● Instructions to follow: Print the lines that start the entries and continue through the one holding "Webdesign (37, 89)", please, exactly and with the pictures omitted.
BEGIN Task inputs
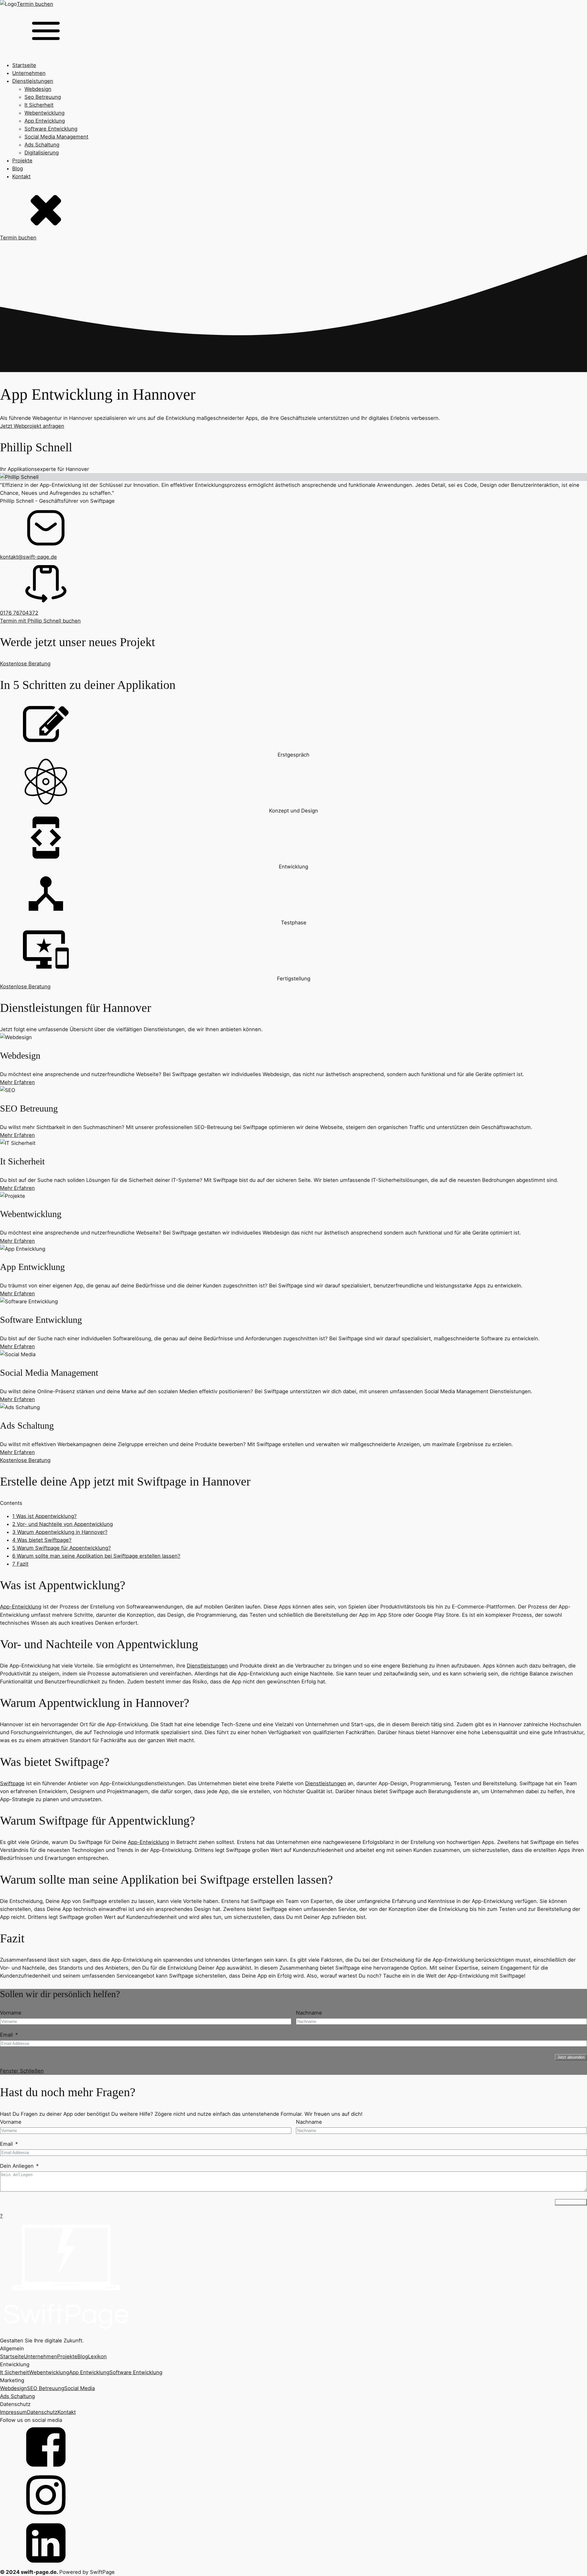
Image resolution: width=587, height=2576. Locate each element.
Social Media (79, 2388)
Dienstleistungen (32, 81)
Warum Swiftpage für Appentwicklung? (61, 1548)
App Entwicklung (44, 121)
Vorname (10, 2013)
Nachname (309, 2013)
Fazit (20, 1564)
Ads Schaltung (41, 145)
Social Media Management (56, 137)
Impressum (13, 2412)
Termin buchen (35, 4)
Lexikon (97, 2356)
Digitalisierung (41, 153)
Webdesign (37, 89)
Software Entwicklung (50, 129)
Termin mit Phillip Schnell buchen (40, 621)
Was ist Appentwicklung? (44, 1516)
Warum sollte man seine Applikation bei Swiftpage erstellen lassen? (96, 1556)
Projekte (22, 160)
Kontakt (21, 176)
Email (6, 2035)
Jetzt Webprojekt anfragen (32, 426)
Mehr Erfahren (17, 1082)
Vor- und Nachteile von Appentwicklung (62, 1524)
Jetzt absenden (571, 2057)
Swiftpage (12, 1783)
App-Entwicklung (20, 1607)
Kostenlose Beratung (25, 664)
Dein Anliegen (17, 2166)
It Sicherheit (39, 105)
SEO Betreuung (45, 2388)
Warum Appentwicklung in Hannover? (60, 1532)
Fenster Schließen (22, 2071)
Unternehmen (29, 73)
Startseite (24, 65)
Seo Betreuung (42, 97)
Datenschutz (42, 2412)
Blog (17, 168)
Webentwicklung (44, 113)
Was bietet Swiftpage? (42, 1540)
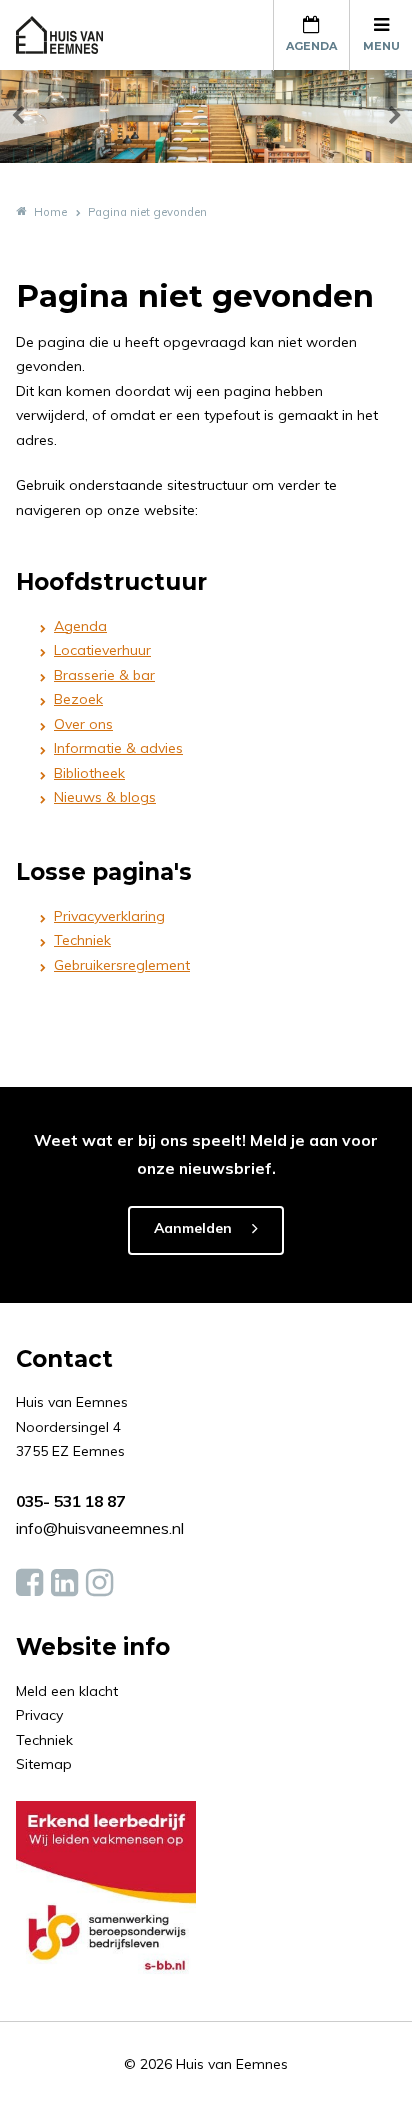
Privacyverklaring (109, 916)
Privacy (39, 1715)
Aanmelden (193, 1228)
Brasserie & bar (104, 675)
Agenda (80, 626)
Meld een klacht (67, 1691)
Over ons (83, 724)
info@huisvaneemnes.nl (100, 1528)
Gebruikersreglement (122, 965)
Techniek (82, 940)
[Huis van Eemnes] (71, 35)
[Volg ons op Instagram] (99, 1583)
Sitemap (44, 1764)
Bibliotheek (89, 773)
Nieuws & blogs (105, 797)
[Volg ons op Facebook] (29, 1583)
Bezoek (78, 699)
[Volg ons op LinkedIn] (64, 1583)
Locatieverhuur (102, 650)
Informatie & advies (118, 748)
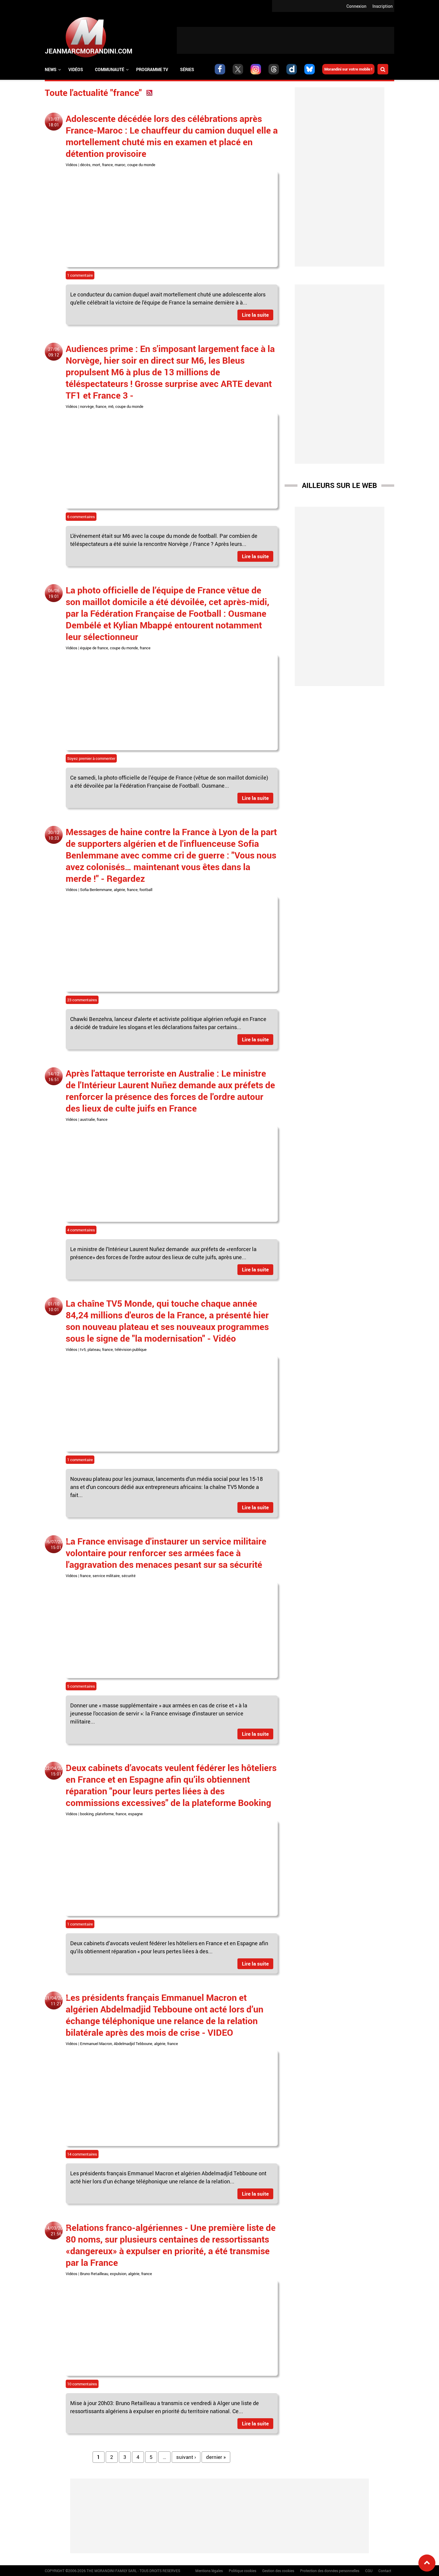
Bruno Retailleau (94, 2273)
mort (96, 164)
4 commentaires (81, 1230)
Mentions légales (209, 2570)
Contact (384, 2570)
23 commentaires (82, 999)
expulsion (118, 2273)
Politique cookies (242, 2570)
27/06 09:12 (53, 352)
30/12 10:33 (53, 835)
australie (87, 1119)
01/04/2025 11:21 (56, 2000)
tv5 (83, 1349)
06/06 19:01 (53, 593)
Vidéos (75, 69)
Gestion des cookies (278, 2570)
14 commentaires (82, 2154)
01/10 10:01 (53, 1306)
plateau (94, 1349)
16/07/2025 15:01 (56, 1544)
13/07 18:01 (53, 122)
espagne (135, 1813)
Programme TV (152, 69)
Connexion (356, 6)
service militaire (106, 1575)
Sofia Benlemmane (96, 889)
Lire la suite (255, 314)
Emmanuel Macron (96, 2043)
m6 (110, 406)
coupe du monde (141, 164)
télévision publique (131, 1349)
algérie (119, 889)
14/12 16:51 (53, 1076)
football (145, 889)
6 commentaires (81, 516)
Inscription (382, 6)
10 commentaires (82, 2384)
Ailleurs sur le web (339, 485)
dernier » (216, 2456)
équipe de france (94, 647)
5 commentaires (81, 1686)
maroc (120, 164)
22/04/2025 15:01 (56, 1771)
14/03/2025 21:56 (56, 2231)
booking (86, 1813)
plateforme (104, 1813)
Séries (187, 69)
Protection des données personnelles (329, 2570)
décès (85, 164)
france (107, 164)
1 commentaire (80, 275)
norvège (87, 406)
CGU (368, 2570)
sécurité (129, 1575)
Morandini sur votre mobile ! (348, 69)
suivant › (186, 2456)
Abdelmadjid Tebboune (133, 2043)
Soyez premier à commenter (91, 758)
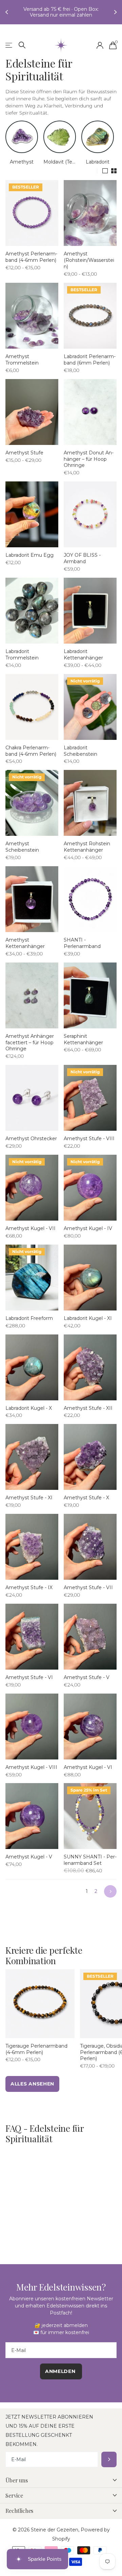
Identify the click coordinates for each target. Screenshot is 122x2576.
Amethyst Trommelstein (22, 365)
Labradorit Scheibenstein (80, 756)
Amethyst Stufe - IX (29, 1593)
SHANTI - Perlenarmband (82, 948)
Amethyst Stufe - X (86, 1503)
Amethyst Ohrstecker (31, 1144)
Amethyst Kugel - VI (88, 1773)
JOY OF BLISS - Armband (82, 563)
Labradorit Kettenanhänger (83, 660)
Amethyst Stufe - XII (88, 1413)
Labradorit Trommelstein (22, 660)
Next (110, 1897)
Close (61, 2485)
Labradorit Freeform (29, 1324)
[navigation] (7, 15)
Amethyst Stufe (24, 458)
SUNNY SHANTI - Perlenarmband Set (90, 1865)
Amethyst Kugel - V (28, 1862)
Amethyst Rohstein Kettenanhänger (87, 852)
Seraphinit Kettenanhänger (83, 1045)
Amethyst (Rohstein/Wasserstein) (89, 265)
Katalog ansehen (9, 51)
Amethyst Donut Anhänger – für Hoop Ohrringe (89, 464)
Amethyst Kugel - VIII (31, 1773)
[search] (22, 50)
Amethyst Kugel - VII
END Task inputs
● Reply to the exercise:
Image resolution: width=587, height=2576. Locate each element.
Social Media (79, 2388)
Dienstleistungen (32, 81)
Warum Swiftpage für Appentwicklung? (61, 1548)
App Entwicklung (44, 121)
Vorname (10, 2013)
Nachname (309, 2013)
Fazit (20, 1564)
Ads Schaltung (41, 145)
Social Media Management (56, 137)
Impressum (13, 2412)
Termin buchen (35, 4)
Lexikon (97, 2356)
Digitalisierung (41, 153)
Webdesign (37, 89)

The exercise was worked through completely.